_Exercise instructions_
Take each line from the entries that holds "screenshot" and copy it out.
------------------------------
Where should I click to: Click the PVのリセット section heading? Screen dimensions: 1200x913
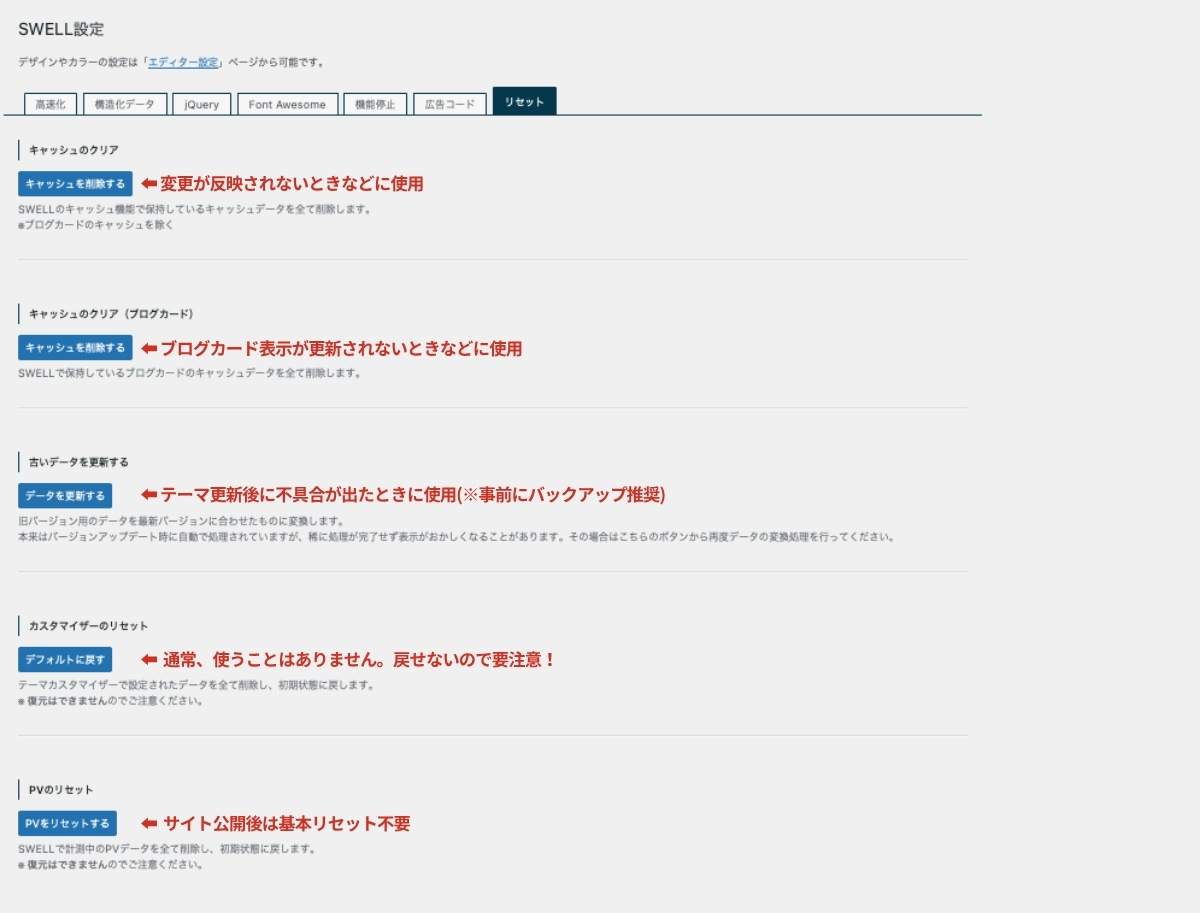pyautogui.click(x=61, y=790)
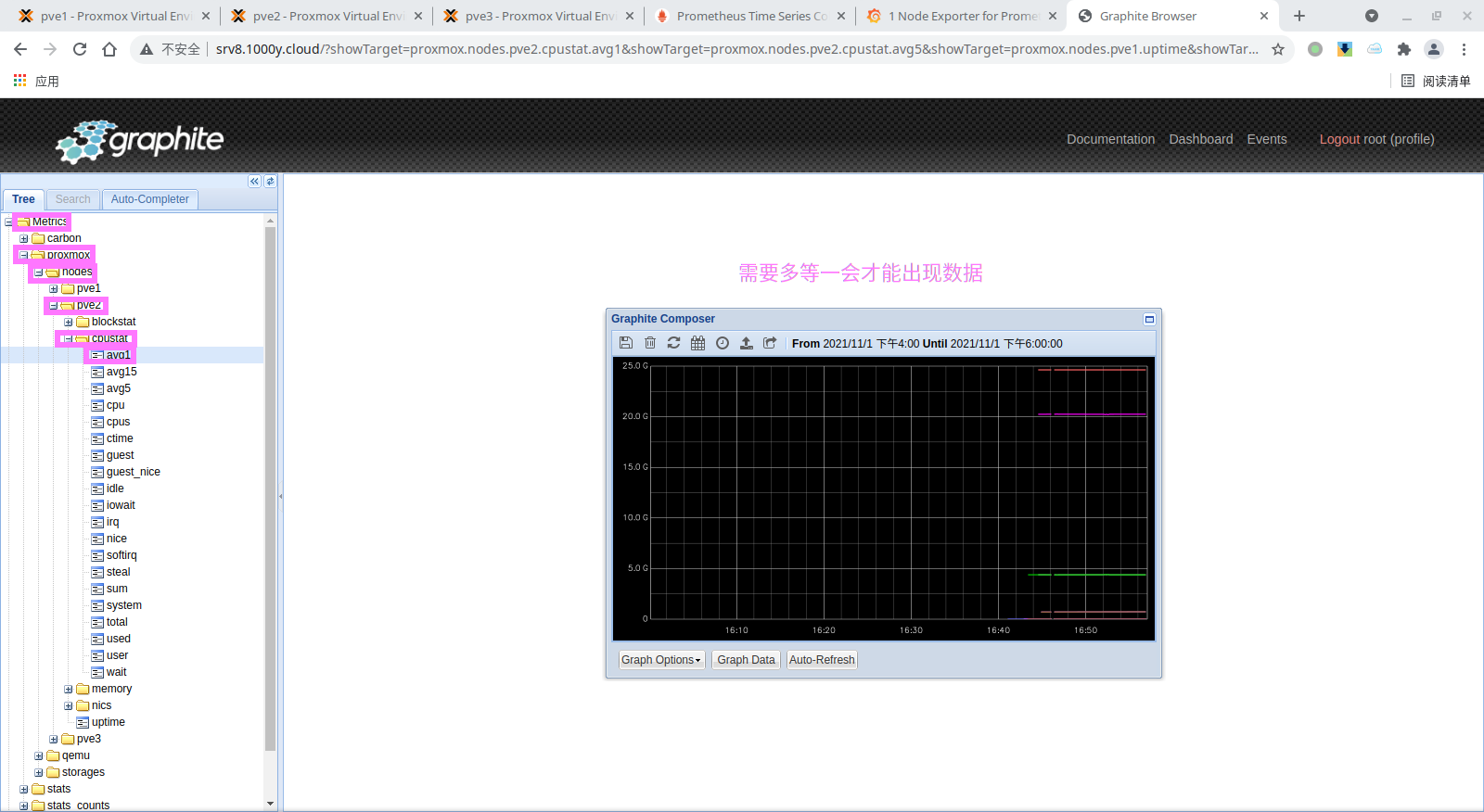Image resolution: width=1484 pixels, height=812 pixels.
Task: Toggle the Auto-Refresh button
Action: 822,660
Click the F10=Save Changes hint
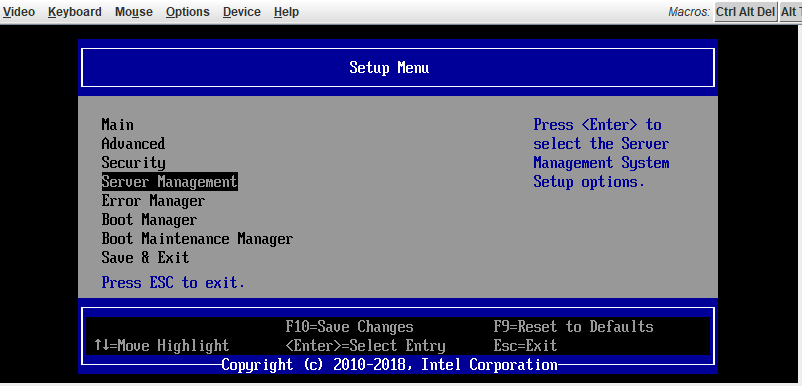802x386 pixels. click(x=349, y=327)
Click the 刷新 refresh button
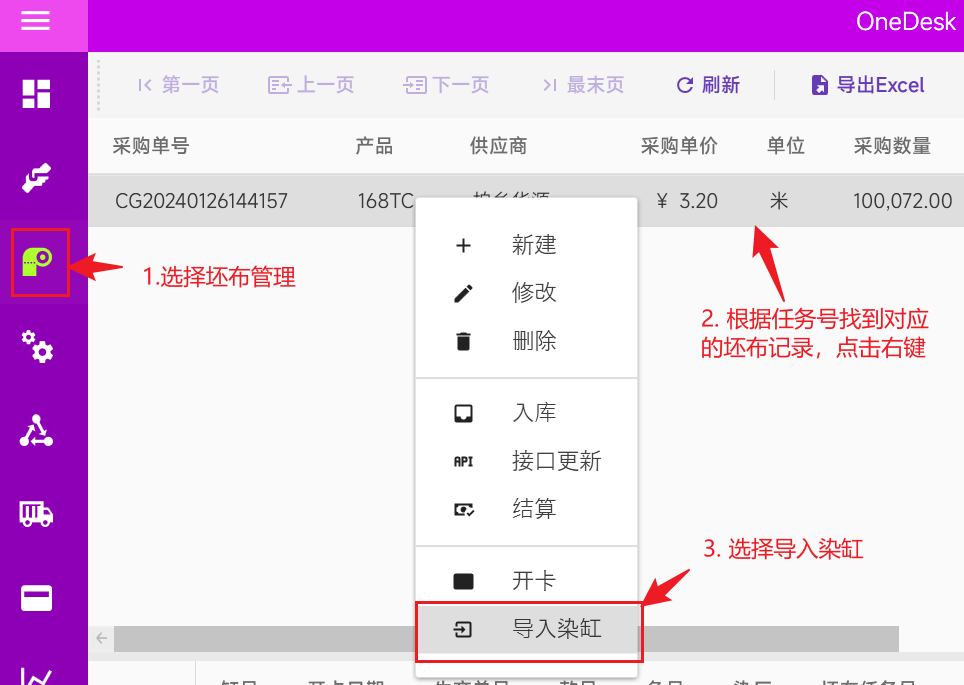 coord(708,85)
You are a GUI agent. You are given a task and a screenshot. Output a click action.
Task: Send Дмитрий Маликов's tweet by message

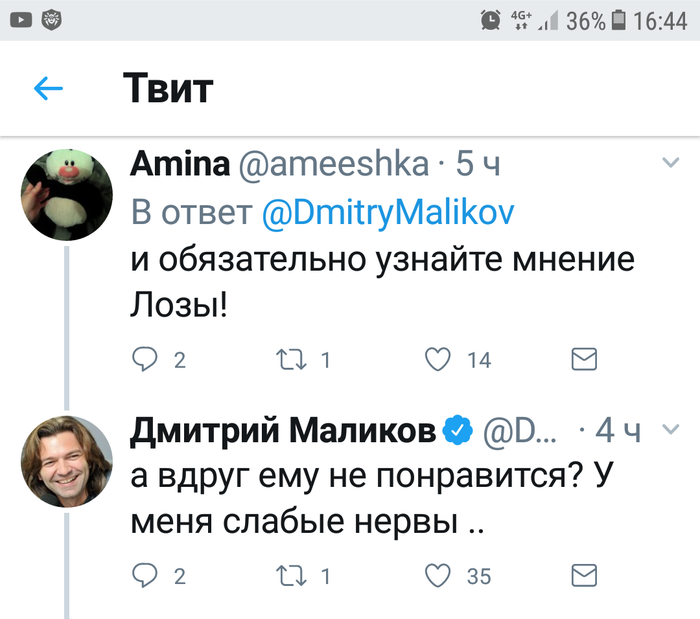point(583,575)
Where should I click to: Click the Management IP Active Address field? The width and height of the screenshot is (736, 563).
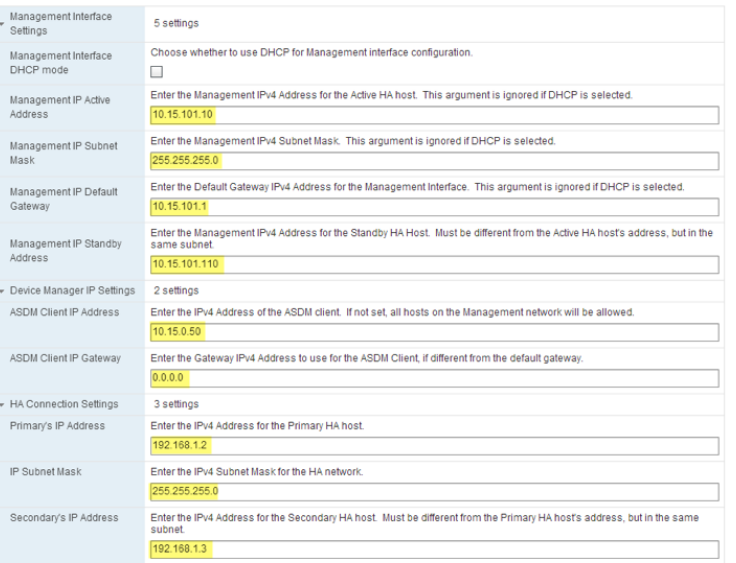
------------------------------
_Response to this exercise_
You are a GUI agent. You are given a task and a screenshot. Output a click action.
Where should I click to: Click the Management IP Active Address field? The width and height of the screenshot is (736, 563).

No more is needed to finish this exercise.